Task: Please copy out the stretch of the collected data from the line containing "protection unit box" through the end of the collected data, keeping each line's wording, and shift every coordinate in the answers up by 12. Leave the pictures out.

[Collected data]

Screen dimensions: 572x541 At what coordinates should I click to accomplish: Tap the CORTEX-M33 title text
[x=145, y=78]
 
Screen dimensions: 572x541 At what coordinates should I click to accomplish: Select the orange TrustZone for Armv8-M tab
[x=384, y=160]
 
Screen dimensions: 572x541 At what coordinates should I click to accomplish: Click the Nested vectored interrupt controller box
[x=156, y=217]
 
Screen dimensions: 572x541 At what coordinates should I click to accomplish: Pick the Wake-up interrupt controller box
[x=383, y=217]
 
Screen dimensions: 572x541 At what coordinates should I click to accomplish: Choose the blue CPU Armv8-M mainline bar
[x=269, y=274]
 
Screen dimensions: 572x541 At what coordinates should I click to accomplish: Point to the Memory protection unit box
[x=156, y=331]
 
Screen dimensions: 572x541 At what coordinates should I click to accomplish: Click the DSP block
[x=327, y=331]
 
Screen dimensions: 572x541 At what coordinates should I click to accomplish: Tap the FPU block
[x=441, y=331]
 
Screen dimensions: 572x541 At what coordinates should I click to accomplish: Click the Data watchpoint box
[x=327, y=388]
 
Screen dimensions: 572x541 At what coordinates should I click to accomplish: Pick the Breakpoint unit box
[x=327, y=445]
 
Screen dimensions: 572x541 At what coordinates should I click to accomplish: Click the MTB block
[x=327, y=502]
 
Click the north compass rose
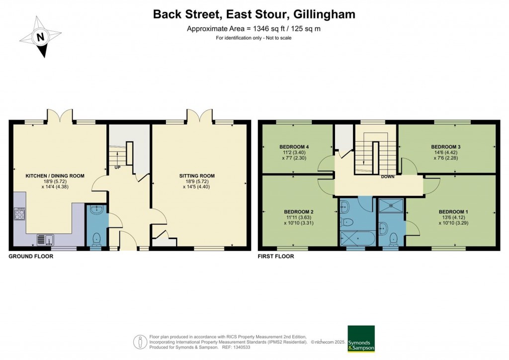[41, 36]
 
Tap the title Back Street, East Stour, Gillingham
[254, 14]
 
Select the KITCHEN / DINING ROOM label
[55, 176]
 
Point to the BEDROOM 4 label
[294, 147]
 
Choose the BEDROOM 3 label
[446, 147]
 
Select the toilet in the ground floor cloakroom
[96, 239]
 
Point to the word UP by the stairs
[117, 167]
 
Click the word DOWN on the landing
[388, 177]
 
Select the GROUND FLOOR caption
[31, 257]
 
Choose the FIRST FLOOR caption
[276, 257]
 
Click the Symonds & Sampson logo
[361, 339]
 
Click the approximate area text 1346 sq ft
[254, 29]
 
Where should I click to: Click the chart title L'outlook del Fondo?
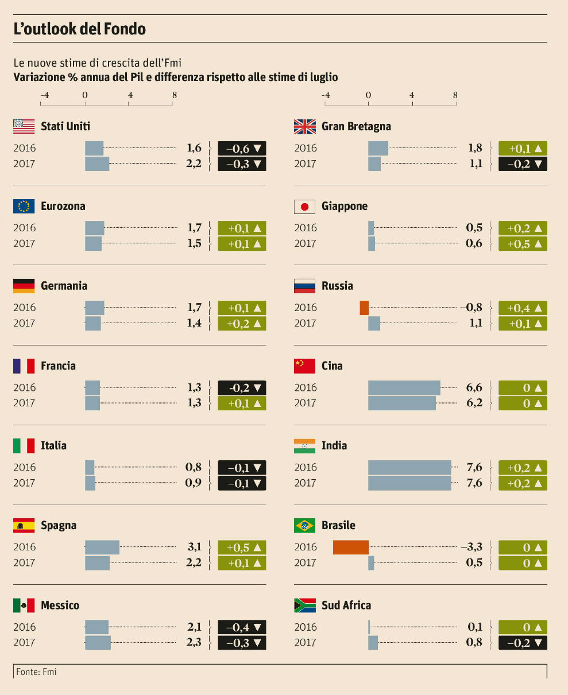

Correct answer:
Screen dimensions: 572x541 At what coordinates should I click to accomplish: Point to the Memory protection unit box
[x=168, y=343]
 
Screen dimensions: 572x541 At what coordinates should I click to accomplish: Click the DSP block
[x=339, y=343]
 
Screen dimensions: 572x541 At what coordinates should I click to accomplish: Tap the FPU block
[x=453, y=343]
 
Screen dimensions: 572x541 At what coordinates should I click to accomplish: Click the Data watchpoint box
[x=339, y=400]
 
Screen dimensions: 572x541 At what coordinates should I click to accomplish: Pick the Breakpoint unit box
[x=339, y=457]
 
Screen dimensions: 572x541 At what coordinates should I click to accomplish: Click the MTB block
[x=339, y=514]
 
Click the north compass rose
[53, 48]
 
Tap the title Back Street, East Stour, Gillingham
[266, 26]
 
Select the KITCHEN / DINING ROOM label
[67, 188]
 
Point to the BEDROOM 4 label
[306, 159]
 
Choose the BEDROOM 3 label
[458, 159]
 
Select the toilet in the ground floor cloakroom
[108, 251]
 
Point to the word UP by the stairs
[129, 179]
 
Click the word DOWN on the landing
[400, 189]
 
Select the GROUND FLOOR caption
[43, 269]
 
Choose the FIRST FLOOR caption
[288, 269]
 
Click the Symonds & Sampson logo
[373, 351]
 
Click the approximate area text 1346 sq ft
[266, 41]
 
Where should I click to: Click the chart title L'outlook del Fondo?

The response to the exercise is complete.